Kalesar National Park and Kalesar Wildlife Sanctuary: Shivalik Leopards and the Elephant Corridor

Kalesar National Park (100 sq km) and the adjoining Kalesar Wildlife Sanctuary (93 sq km) in Yamunanagar district represent Haryana's most significant terrestrial wildlife habitat. Located in the Shivalik foothills — the outermost range of the Himalayas — the Kalesar landscape is characterised by dense sal and mixed deciduous forest, seasonal streams, and rugged terrain that supports a diverse range of wildlife.

Leopard is the apex predator of the Kalesar ecosystem and is regularly sighted within the national park and sanctuary. Sambar, nilgai (blue bull), barking deer (muntjac), jungle cat, monitor lizard, and a wide variety of bird species including red junglefowl, crested serpent eagle, and several raptor species are regularly recorded. The Kalesar landscape supports over 100 bird species across seasons.

Kalesar is also at the heart of one of India's most important and least-discussed wildlife connectivity corridors: the Rajaji-Siwali-Kalesar corridor, which links Rajaji National Park in Uttarakhand (Project Tiger reserve and Project Elephant landscape) through the Siwali forests to Kalesar, with a possible extension further into Himachal Pradesh (Simbalbara NP adjoins the Kalesar complex). This corridor is important not only for leopard and sambar movement but also for potential tiger dispersal — occasional unconfirmed tiger sightings have been reported from the Kalesar area, and the corridor is one of the landscapes where tiger recolonisation is considered ecologically plausible.

Elephant straying from Uttar Pradesh is an occasional occurrence.
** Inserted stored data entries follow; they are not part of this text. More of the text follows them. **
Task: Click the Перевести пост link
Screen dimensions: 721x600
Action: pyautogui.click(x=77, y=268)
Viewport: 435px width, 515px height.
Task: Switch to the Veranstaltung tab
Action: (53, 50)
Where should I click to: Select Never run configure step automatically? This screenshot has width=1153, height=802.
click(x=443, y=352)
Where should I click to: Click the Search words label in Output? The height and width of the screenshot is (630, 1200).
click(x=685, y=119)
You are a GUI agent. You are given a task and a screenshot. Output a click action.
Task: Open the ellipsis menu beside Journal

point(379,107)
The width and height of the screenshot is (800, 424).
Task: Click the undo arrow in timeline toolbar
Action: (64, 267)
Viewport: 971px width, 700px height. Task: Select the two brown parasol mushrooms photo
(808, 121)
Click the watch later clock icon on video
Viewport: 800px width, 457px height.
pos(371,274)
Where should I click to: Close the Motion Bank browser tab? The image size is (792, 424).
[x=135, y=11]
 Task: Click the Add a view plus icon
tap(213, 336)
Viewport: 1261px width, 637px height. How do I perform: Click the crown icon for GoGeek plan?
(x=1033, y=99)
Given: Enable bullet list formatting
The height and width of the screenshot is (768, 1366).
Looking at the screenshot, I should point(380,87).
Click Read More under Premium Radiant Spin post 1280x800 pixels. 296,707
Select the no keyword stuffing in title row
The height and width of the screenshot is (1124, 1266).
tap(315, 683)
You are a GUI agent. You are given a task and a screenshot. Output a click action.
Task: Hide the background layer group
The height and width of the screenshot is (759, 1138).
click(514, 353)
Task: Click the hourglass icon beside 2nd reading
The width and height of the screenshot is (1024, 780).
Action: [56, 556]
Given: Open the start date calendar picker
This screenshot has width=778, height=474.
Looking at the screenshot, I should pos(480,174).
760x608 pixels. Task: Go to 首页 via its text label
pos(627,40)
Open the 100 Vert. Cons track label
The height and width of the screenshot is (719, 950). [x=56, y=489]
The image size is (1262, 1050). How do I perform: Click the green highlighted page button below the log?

Elephants from the Shivalik Elephant Reserve in the Saharanpur and Haridwar districts of Uttar Pradesh sometimes cross the Yamuna near Yamunanagar and move into Haryana's forest areas. The Haryana Forest Department maintains records of such incidents, including the number of incursions, locations, duration of stay, crop damage caused, and action taken. RTI to the DFO, Yamunanagar, or the Chief Wildlife Warden's office will surface these records.

Wildlife crime — poaching, snare laying, and illegal timber felling — is a persistent challenge in Kalesar. RTI can be used to obtain the complete record of FIRs filed under the Wild Life (Protection) Act, 1972, and the Indian Forest Act over any given period, along with the stage of prosecution in each case.

Bhindawas Wildlife Sanctuary: Haryana's Second Ramsar Wetland

Bhindawas Wildlife Sanctuary in Jhajjar district (approximately 70 km from Delhi via NH-48) is a constructed reservoir of approximately 1,074 hectares that was converted to a wildlife sanctuary in 1986. Like Sultanpur, Bhindawas was designated a Ramsar Wetland in 2021 — making Haryana one of the few states to have two Ramsar sites declared in the same year.

Bhindawas supports over 250 bird species across seasons, including large flocks of migratory waterbirds: cormorants, herons, egrets, ibises, spoonbills, ducks, geese, and waders congregate on the reservoir's shallow margins from October to March. The sanctuary also supports a resident population of wild boar, nilgai, jungle cat, and small mammals.

RTI to the Wildlife Division or DFO managing Bhindawas can obtain annual bird census data, encroachment cases near the sanctuary boundary, water quality records for the reservoir, and any management plan or Ramsar information sheet updates submitted by the Forest Department.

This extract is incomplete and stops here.